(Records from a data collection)
·····
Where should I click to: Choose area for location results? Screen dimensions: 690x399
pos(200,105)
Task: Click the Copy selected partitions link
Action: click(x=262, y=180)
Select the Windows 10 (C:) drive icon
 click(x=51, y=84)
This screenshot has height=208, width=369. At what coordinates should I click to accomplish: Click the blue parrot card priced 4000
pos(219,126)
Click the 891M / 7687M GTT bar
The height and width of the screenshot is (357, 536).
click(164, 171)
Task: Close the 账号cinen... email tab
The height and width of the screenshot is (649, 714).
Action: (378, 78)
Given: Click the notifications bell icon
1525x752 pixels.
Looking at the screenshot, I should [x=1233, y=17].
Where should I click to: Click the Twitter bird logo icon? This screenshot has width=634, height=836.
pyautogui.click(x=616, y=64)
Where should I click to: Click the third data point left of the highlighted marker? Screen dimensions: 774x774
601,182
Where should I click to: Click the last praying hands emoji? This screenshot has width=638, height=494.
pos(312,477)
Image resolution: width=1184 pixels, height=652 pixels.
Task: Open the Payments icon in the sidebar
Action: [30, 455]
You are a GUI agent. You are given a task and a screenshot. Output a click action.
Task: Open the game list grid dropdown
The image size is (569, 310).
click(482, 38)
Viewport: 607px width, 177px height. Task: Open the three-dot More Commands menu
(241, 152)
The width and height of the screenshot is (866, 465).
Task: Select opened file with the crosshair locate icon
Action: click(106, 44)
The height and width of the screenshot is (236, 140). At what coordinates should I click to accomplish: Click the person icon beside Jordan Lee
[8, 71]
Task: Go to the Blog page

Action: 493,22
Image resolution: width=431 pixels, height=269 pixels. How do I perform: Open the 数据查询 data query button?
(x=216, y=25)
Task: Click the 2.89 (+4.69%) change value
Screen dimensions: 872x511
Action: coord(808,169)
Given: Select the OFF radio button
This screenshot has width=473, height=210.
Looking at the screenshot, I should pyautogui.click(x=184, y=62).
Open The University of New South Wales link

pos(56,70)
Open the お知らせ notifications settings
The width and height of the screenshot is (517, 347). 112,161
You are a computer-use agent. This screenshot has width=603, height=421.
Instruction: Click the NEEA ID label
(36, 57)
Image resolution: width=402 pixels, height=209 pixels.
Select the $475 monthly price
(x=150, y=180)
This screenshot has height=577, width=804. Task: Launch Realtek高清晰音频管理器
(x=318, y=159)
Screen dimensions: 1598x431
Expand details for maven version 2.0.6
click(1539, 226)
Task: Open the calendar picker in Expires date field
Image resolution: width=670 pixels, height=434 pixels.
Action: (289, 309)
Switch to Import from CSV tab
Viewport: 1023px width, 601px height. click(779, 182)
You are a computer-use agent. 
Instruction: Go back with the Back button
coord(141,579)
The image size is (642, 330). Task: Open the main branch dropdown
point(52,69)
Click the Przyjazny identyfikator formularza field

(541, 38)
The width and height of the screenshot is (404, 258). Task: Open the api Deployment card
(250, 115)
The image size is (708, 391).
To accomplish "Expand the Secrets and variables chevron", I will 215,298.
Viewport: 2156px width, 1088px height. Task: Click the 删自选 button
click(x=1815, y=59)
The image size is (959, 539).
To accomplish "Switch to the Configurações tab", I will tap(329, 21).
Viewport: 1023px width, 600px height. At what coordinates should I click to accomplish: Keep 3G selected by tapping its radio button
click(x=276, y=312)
·····
● **The exercise**:
Copy the records above word for word, starting with the line that contains "The image size is (642, 330)." and ending after the line that contains "will tap(329, 21).".

● **Response below**:
The image size is (642, 330). Task: Open the main branch dropdown
point(52,69)
Click the Przyjazny identyfikator formularza field

(541, 38)
The width and height of the screenshot is (404, 258). Task: Open the api Deployment card
(250, 115)
The image size is (708, 391).
To accomplish "Expand the Secrets and variables chevron", I will 215,298.
Viewport: 2156px width, 1088px height. Task: Click the 删自选 button
click(x=1815, y=59)
The image size is (959, 539).
To accomplish "Switch to the Configurações tab", I will tap(329, 21).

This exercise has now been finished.